Single by Delirious?

from the album Mezzamorphis
- Released: 21 February 2000
- Recorded: 1999
- Genre: Rock, Christian rock
- Length: 4 m 08 s
- Label: Furious? Records
- Songwriters: Martin Smith Stuart Garrard
- Producer: Delirious?

Delirious? singles chronology
| "See The Star" (1999) | "It's OK" (2000) | "Waiting for the Summer" (2001) |

= It's OK (Delirious? song) =

2000 single by Delirious?

"It's OK" is the second UK single from and the fifth track on Delirious?'s second album, Mezzamorphis. It was released on 21 February 2000, reaching No. 18 in the UK Singles Charts and No. 3 in the indie section. In its second week, it stayed inside the top 75, dropping to No. 63 in the main charts and No. 11 in the indies.

------------------------------------------------------------

## STATED EXERCISE 1
Answer these questions about the song article:
(a) Which label released the single?
(b) What was its highest position in the UK Singles Charts?
(c) Which single came right before it in the singles chronology?
The song article and the listing that follows it have nothing to do with each other.

## RECORDS PROVIDED
------------------------------------------------------------

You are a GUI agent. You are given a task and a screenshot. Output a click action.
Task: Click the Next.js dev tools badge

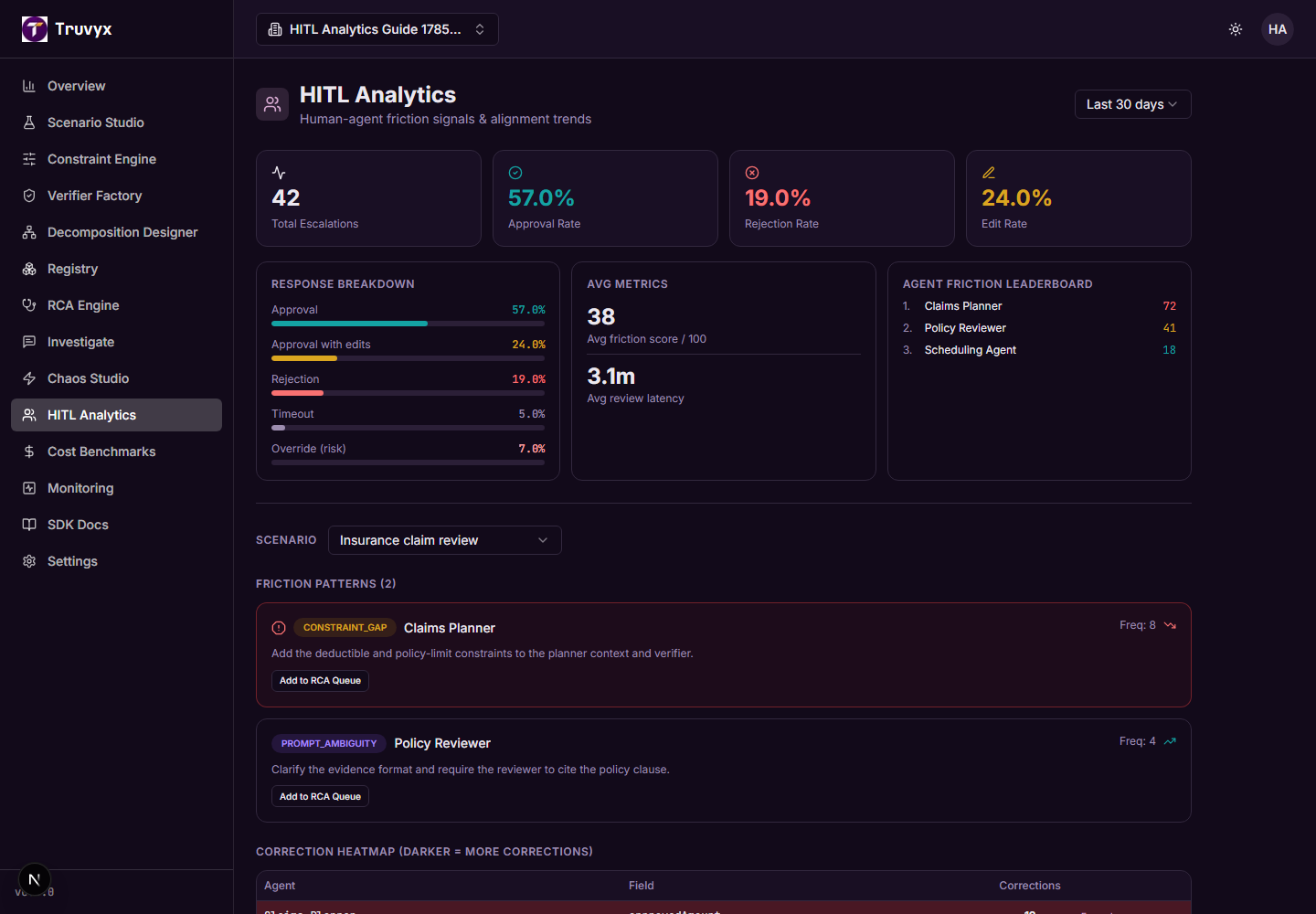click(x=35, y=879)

------------------------------------------------------------

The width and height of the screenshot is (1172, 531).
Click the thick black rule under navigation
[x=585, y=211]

------------------------------------------------------------

## STATED EXERCISE 2
Can you output the lines of the listing from the line containing "The width and" through the line containing "[x=585, y=211]" as a Markdown table with columns Nr and Line, skipping blank lines?

## TASK OUTPUT 1
(a) Furious? Records
(b) No. 18
(c) "See The Star"

## TASK OUTPUT 2
| Nr | Line |
|---|---|
| 1 | The width and height of the screenshot is (1172, 531). |
| 2 | Click the thick black rule under navigation |
| 3 | [x=585, y=211] |